Task brief>
With the pictures removed, the data below must be transcribed in full and exactly.

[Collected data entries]
● ● ● ●

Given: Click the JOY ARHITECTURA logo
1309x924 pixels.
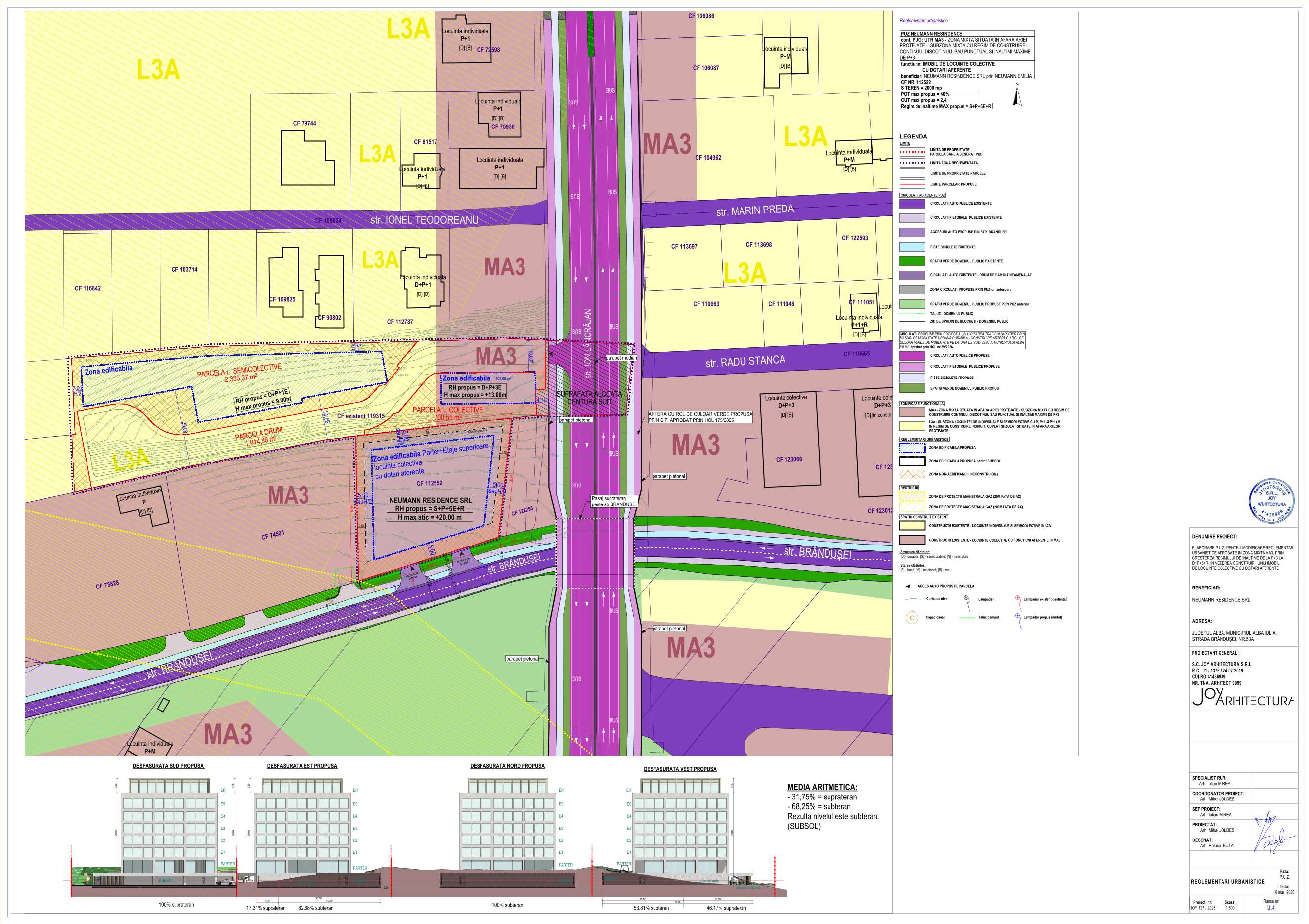Looking at the screenshot, I should point(1243,698).
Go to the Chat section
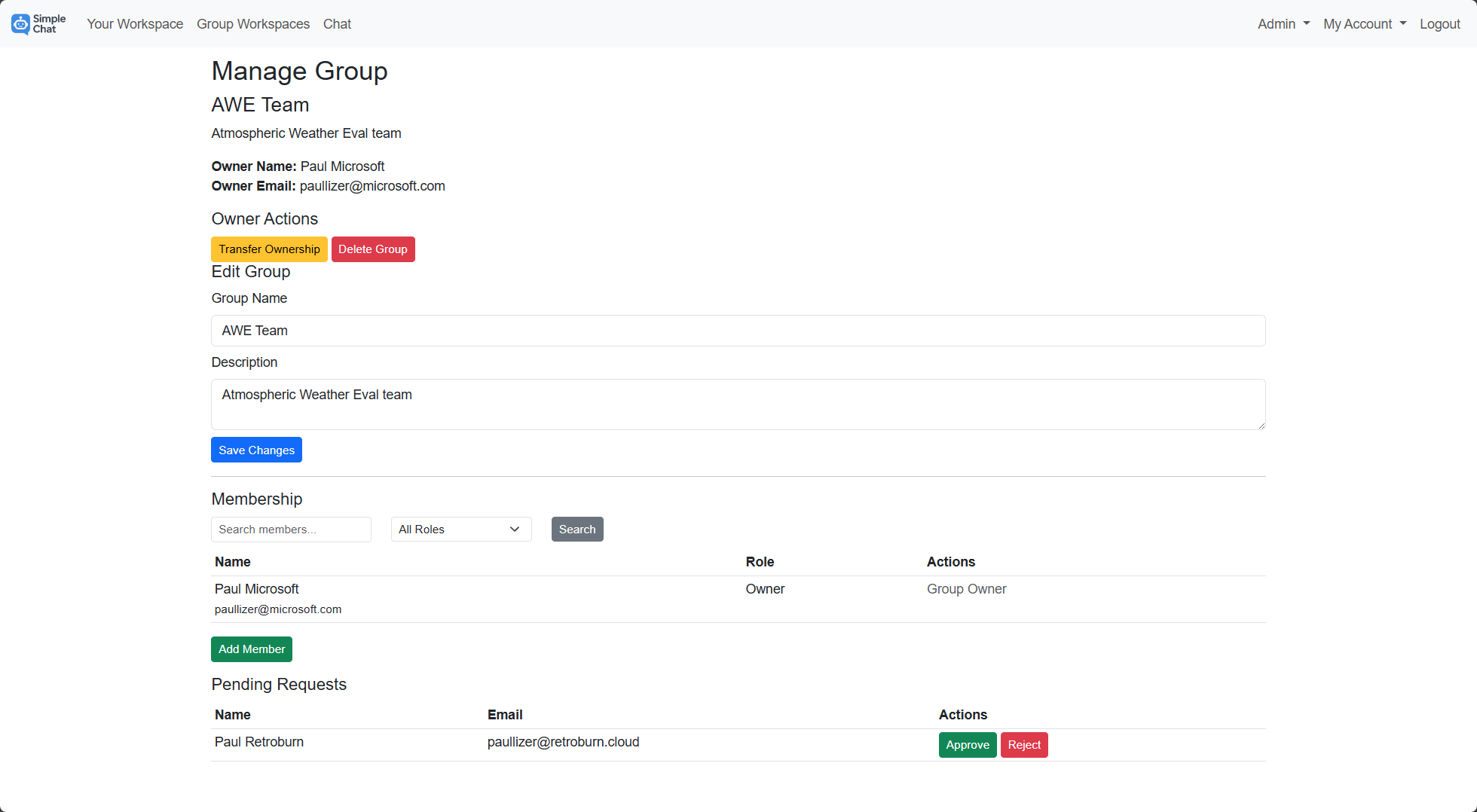Viewport: 1477px width, 812px height. point(337,24)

● ● ● ●

Your response>
Given: Click the JOY ARHITECTURA logo
1309x924 pixels.
Looking at the screenshot, I should point(1243,698).
Go to the Chat section
Viewport: 1477px width, 812px height. point(337,24)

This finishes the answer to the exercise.